2 「一蓮托生」の願いから見る『源氏物語』固有の浄土教
本論に入るまえに、まず『源氏物語』における浄土信仰の形態を見極めておきたい。恵信僧都源信は15歳で村上天皇に法華八講の講師に任じられ、『称讃浄土経』を講じ、永観2年から『往生要集』の撰述を始め、翌年にて脱稿した。慶滋保胤もよく源信と行動を共にし、比叡山の僧と共に学ぶ「勧学会」を開催し、さらに保胤が出家してからは、「勧学会」を念仏往生を願う組織、「二十五三昧会」にした。それがいわゆる浄土教の源流に当たるが、一括に浄土教といえども、恵信僧都源信や慶滋保胤が幻視した最先端の浄土教、世俗の老若男女が信仰した浄土教、そして『源氏物語』に描かれた浄土教は、相互に連関しているが、厳密に言うと、別の物である。この問題について、塚原明弘氏は上掲の三者の相違点は自明の理でありながら、従来意外と看過されてきた点でもあり、物語への『往生要集』や二十五三昧会の影響を探る場合にも、考慮しなければならないことであると指摘し、论文网
『源氏物語』なら『源氏物語』固有の浄土教があるはずなのである。それはまず最先端の浄土教より民俗性を帯び、世俗の信仰よりは外来仏教に近いと予想されよう。また、作者や読者の理解によって規制されることもあろうし、歴史的な変動に影響されることもあろう。物語が独自の宗教世界を創造することさえありえよう[ ]。
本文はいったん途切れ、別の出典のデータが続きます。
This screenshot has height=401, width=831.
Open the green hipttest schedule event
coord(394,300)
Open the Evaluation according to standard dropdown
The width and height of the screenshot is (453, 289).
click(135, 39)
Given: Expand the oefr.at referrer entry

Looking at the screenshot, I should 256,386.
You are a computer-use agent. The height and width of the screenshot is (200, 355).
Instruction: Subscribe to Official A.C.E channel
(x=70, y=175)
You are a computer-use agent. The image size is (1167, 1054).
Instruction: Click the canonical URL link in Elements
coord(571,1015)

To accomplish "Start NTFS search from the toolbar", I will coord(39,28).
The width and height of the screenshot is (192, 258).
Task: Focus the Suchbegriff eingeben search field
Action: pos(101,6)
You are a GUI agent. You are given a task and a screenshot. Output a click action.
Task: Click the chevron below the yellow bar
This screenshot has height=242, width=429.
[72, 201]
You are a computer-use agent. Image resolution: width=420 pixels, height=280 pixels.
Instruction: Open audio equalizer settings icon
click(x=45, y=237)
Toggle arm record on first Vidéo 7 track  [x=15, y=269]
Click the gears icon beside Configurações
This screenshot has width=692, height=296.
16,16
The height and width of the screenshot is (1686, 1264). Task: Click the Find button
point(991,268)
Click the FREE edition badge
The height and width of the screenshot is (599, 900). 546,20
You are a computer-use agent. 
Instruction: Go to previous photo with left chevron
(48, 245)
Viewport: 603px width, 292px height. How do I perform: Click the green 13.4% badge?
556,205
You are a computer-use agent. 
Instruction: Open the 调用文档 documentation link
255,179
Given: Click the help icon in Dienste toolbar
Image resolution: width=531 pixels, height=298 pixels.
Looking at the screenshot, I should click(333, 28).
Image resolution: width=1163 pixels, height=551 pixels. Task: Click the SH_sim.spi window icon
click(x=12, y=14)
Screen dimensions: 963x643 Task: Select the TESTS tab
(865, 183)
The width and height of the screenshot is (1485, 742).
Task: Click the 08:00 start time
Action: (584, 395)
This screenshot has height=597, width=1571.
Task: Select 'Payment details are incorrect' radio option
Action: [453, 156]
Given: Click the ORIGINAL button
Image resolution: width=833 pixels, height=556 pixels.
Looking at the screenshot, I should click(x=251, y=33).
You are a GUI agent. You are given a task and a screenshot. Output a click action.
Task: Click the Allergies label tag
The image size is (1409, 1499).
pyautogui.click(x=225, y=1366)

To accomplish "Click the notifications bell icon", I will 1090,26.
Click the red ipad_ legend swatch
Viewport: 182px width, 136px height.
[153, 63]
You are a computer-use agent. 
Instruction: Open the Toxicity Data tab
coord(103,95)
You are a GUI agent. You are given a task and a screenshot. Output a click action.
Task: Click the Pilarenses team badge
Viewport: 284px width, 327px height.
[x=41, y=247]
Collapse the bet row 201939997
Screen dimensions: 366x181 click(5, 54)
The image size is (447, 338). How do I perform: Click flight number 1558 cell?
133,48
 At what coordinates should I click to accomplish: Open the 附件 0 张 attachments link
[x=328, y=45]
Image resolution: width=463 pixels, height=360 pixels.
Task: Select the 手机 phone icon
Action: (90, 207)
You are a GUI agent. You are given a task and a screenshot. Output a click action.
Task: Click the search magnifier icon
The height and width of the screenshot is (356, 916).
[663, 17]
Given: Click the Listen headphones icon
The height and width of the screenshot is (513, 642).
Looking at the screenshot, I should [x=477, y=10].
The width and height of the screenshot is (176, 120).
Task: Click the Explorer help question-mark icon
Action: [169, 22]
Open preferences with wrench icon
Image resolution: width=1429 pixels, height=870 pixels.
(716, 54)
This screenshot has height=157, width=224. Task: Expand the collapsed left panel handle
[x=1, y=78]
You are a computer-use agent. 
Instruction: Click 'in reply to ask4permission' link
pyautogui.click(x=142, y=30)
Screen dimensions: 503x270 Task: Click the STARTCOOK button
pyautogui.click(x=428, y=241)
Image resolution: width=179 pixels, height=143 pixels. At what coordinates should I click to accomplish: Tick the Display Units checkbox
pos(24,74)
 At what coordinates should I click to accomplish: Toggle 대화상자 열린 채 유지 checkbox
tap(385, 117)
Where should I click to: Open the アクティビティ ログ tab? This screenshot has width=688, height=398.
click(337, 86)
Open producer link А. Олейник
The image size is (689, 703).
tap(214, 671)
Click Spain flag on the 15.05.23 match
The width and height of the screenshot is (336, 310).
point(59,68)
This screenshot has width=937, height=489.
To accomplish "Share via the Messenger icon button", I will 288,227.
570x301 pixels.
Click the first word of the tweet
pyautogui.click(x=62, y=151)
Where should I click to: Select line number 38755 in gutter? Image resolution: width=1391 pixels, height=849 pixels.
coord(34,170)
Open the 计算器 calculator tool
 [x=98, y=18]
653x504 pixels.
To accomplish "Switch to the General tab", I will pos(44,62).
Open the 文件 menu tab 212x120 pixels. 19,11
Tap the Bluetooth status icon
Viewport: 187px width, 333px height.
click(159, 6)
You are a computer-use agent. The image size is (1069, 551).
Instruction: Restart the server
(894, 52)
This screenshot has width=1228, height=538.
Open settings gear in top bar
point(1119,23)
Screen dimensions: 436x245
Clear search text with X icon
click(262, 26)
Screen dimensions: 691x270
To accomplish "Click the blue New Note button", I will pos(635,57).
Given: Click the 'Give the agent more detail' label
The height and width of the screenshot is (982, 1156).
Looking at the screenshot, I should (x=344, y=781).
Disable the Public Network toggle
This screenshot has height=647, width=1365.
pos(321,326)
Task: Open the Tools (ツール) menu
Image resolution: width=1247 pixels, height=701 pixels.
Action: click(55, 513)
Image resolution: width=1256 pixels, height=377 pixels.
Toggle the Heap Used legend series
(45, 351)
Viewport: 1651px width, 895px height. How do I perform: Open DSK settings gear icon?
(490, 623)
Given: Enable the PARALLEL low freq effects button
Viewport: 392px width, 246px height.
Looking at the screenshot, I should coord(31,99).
と述べた。その例として、塚原明弘氏は三瀬川の俗信に焦点を合わせ、源氏が藤壺の宮対して「なき人をしたふ心にまかせてもかげ見ぬみつの瀬にやまどはむ」の嘆きや、玉蔓に対して「おりたちてくみはみねども渡り川人のせとはた契らざりしを」の詠歌および葵の上に対して「何ごとも、いとかうな思し入れそ。さりともけしうはおはせじ。いかなりとも、かならず逢ふ瀬あなれば、対面はありなむ。大臣、宮なども、深き契りある仲は、めぐりても絶えざなれば、あひ見るほどありなむと思せ」の慰めといった三つの例で、死後女は初めて逢った男に背負われて三瀬川を渡るという俗信にひそめた男主人公の悲哀や喪失感を考察し、『源氏物語』独自の浄土信仰の一端を考えてきた。その論文は三瀬川を渡るという俗信以外に「一蓮托生」にも触れたが、一二の例に言及するだけに止まっている。ここでは塚原明弘氏の先行研究を踏まえて、一蓮托生の願いについて更に詳しく考察してみよう。
『朝顔』の巻末には
かの御ために、とり立てて何わざをもしたまはむは、人とがめきこえつべし。内裏にも、御心の鬼に思すところやあらむ」と思しつつむほどに、阿弥陀仏を心にかけて念じたてまつりたまふ。同じ蓮にとこそは亡き人を慕ふ心にまかせても影見ぬ三つの瀬にや惑はむと思すぞ、憂かりけるとや[ ]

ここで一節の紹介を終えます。